Here is an excerpt from both [15] and [5] (the latter is the source for
Korpela's paper):
"I had called a joint meeting of IBM, SHARE, and GUIDE, to regularize
the IBM 6-bit set to become the standard BCD Interchange Code ...
Frequency studies of symbol occurrence had been prepared, particularly
from ALGOL programs. The meeting of 1961 July 6 produced general
agreement on a basic 60-64-character set, which included the two square
brackets and the reverse slant, which was chosen in conjunction with "/"
to yield 2-character representations for the AND and OR of early ALGOL.
This is reflected in the set I proposed to ANSI X3.2 on 1961 September
18."
(Note: I had put the backslash in position 5/15. It enabled the ALGOL
"and" to be "/\" and the "or" to be "\/".)
SHARE and GUIDE representatives at the meeting were a little stubborn
about accepting my proposed backslash, so I asked for a character more
important to have. After much discussion they could not agree on a
better candidate.
"At the 61 November 8-10 meeting, X3.2 constructed the first formal
proposal, X3.2\1 ..." (which, much modified, was to
become ASCII)
(Note: In this proposal the backslash was moved to position 5/12,
and there it has remained ever since.)
Square Brackets
Having documented the introduction of square brackets to ASCII, careful
research must be done to check for previous existence in any computer
set. Here the backslash played a very discriminant role.
[7], [8] and [9] have very good information, but all have a basic
flaw. The specific computers for which the coded sets are given are not
identified to more than the manufacturer (in some cases not even that),
nor are the years of their introduction.
Their author, Dik Winter, admits this and says he will try harder, but
much documentation is lost, and it was characteristic of the times
that nobody seemed to think character sets a very important feature of
computers.
In [7], CD display, General Electric Internal, NCR, and Bull Scientific
Internal all show both the brackets and the backslash, which would be a
remarkable coincidence if they existed prior to ASCII. CDC Display
Scientific shows brackets only, but Winter now says it could only be
the 3600, introduced 1963 (too late). BCL Internal shows brackets only,
but I am unable to find such a manufacturer in my list of nearly 3000
different computers to date.
In [8], [ and ] were shown for the RPC 4000 (too late at 1960 Nov), and
a "MC" Flexowriter (I have to assume that Winter, of the Netherlands,
speaking of ALGOL 60, means the computers built by the Mathematical
Centre (1962 and later), or the Electrologica X-1 of 1960.

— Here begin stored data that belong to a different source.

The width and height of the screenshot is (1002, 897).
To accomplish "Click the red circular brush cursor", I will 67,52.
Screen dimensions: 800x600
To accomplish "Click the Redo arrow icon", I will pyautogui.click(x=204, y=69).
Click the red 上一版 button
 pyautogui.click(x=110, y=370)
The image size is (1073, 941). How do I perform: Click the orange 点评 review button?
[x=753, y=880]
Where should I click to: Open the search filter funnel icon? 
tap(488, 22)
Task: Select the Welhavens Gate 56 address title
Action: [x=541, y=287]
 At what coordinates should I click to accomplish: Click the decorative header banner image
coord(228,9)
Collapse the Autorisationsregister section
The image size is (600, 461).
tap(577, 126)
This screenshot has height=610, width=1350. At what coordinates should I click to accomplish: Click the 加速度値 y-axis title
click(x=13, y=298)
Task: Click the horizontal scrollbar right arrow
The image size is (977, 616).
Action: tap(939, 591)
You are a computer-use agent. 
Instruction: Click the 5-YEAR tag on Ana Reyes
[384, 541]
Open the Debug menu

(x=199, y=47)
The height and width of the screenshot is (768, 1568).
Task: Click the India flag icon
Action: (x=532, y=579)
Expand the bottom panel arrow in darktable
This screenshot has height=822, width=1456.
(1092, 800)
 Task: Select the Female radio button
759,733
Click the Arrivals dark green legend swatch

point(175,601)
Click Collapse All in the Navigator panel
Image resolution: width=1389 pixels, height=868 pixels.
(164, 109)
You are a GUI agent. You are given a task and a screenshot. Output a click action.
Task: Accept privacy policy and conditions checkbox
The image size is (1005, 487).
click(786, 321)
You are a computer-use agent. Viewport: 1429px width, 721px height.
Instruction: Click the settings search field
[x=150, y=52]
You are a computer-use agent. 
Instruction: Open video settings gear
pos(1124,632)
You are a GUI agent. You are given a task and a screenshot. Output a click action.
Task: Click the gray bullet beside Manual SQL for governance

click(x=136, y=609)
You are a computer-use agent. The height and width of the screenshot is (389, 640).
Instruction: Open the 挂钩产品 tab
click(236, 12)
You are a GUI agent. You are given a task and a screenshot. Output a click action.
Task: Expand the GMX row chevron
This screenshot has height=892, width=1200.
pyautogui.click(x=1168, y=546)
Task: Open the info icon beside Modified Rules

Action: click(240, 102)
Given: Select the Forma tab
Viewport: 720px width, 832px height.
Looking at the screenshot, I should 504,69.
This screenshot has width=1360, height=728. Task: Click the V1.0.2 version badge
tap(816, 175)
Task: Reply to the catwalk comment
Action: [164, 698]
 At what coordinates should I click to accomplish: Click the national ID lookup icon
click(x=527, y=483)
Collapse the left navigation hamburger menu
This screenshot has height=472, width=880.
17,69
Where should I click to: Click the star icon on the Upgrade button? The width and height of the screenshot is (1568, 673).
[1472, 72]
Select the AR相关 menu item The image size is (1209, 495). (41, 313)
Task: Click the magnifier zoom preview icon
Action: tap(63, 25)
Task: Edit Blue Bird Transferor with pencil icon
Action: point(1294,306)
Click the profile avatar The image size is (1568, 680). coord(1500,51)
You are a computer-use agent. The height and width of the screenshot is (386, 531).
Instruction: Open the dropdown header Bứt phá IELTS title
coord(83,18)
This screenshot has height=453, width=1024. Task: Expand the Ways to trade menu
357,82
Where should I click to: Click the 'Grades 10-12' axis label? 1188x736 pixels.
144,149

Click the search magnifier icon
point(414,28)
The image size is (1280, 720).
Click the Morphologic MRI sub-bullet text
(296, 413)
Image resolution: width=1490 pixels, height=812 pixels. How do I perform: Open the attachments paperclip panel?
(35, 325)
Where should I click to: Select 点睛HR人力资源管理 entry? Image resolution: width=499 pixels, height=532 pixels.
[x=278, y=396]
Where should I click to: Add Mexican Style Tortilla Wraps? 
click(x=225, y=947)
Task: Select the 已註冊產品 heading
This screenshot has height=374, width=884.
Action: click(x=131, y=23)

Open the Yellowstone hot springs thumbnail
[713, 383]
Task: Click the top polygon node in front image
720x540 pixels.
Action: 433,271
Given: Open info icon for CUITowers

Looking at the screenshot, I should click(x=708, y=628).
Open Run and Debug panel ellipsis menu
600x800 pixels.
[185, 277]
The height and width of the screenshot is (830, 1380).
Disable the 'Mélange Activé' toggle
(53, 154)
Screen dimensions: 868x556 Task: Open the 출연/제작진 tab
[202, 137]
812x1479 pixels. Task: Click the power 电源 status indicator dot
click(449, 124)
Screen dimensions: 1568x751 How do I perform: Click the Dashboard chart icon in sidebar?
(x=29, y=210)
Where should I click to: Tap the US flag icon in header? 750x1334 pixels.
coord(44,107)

[9] shows two mag tape codes with [\], but they're copycats. One is EBCDIC.
The LGP-30 and Square Brackets
Both [4] and [9] showed the LGP-30 with square brackets, as in a 7-bit
set, so it had to be checked. The Web gave very few hits for this
1956 machine. Fortunately one was the museum of Dr. Tim Bergin's home
base. He kindly faxed me a few pages from a training manual
they had on exhibit. Ref. [14] specified a 32-bit word length, fit
only for 8-bit bytes. If so, way ahead of its time.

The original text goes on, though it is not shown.